◆ Your task
Carry on the column about teenage visits to a university library, shown below, starting right after its last sentence.

◆ Source extract

Techsploitation
By Annalee Newitz
Sex
in the library
WHEN I WAS a freshman in high school, one of my world-weary
senior friends introduced me to the pleasures of our local university
library. It was several stories high, packed with rack after unadorned
steel rack of books. And, more glorious still, it had computers with
a card catalog database named Melvyl on them.
Oh Melvyl, how long I have adored you!
In those first giddy months of my acquaintance with the university
library, I used its computers to find books on a rather predictable
topic for a teenager: sex. I considered the subject to be the absolute
height of campy hilarity, but I also desperately and seriously wanted
to know more about it. Oddly, the first book I sought out had to do
with child porn: it was a collection of Lewis Carroll's erotic photographs
of naked young girls.
Standing in the air-conditioned stacks at UC Irvine, I pulled the tiny
volume from a shelf and beheld the colorized images of nude preadolescents
with my own eyes. I'm not sure what drove me to seek out this book in
particular, but I think I'd heard somewhere that the famous children's
author and his work were not as innocent as one might think. Seeing
Carroll's sexuality for myself was like a rite of passage as
far as I was concerned, I now had access to all of the censored parts
of Alice in Wonderland. And that wasn't all. With the help of
Melvyl, who continues to serve patrons of the UC libraries to this day,
I could find books on any topic I desired. I spent the next three years
visiting the university library whenever I could, researching everything
from then-president Reagan's weapons programs to the history of homosexuality.

◆ Stored records
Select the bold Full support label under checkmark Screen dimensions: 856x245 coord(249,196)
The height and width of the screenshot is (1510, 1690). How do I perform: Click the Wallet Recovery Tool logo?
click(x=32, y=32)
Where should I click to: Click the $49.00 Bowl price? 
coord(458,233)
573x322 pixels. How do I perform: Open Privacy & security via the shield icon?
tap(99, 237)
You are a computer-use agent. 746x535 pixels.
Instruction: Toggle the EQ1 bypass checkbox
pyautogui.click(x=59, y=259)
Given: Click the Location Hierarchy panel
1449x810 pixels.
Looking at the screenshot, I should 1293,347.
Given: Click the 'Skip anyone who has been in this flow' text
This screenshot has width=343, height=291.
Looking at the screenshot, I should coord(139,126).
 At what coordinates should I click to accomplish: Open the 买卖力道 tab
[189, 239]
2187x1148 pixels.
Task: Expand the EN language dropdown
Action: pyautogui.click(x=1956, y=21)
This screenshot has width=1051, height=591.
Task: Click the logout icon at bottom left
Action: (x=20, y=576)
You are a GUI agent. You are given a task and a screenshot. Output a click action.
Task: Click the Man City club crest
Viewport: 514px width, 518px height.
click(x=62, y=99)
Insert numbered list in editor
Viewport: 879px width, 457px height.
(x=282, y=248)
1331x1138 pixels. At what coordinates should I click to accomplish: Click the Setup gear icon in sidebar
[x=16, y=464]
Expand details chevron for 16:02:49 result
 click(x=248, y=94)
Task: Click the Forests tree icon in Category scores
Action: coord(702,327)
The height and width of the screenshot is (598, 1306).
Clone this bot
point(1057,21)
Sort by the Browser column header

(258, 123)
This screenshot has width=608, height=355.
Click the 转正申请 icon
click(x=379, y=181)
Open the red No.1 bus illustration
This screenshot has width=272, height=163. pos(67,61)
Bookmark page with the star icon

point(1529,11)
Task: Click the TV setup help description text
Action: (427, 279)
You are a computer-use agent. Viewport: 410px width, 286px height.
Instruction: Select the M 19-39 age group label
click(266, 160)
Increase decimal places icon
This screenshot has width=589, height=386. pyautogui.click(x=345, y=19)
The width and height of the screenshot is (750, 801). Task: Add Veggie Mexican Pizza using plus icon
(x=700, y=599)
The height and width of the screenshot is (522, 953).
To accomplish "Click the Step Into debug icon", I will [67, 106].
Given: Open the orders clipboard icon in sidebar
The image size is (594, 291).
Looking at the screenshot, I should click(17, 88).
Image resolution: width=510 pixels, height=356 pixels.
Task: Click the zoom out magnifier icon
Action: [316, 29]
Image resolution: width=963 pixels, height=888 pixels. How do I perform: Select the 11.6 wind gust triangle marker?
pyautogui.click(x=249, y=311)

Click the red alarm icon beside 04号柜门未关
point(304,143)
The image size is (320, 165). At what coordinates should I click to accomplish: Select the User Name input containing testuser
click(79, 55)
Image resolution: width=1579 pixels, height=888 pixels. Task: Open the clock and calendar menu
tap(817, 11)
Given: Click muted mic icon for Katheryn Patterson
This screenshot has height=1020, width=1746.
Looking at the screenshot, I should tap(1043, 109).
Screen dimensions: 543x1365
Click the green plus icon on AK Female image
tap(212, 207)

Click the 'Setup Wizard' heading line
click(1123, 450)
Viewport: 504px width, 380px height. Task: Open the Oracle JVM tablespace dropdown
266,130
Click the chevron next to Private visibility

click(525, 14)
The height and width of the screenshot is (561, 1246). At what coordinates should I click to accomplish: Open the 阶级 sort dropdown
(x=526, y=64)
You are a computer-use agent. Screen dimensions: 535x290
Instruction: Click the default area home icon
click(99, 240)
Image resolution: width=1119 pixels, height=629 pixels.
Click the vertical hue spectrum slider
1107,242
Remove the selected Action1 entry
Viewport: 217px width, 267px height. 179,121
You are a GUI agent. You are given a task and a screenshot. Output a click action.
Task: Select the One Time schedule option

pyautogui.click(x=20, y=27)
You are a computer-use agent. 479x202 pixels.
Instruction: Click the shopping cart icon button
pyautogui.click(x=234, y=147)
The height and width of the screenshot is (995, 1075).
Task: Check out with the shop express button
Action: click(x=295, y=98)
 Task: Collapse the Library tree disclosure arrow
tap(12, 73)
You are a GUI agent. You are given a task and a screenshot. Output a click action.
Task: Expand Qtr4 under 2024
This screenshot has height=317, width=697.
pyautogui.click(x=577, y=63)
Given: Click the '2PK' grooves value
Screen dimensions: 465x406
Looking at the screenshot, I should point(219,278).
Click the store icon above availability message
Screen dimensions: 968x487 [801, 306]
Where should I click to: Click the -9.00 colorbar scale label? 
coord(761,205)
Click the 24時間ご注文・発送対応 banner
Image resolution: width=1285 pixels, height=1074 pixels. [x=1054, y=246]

◆ The result
My access to knowledge made me fearless. Everything, no matter how
disturbing or obscure, had its place in the Melvyl catalog. You could
read about things and comprehend them, rather than shrink in horror
from ill-conceived fantasies.
And that's why I'm so concerned about the Supreme Court's ruling last
week. In a troublingly vague 6-3 decision that upholds the Children's
Internet Protection Act, the court ruled that libraries receiving certain
kinds of federal funding must install software on their computers that
censors Web sites deemed "harmful to minors." Numerous studies
have demonstrated that censorware is highly inaccurate none of
the available programs are able, for example, to distinguish between
Dick Armey's Web site and a Big Fat Donkey Dick Web site. The software
will therefore block users from viewing both.
In an era when budget cuts have forced libraries to scale back purchases
of books and periodicals, censoring library patrons' access to the Web
seems only about half a step away from censoring books outright. Catalogs
such as Melvyl, which are now accessed via the Web, could conceivably
be blocked by censorware set up to filter for certain words like sex
or phrases that could be construed as hate speech (so you might not
be able to view pages containing references to Randall Kennedy's excellent
scholarly work Nigger: The Strange History of a Troublesome Word).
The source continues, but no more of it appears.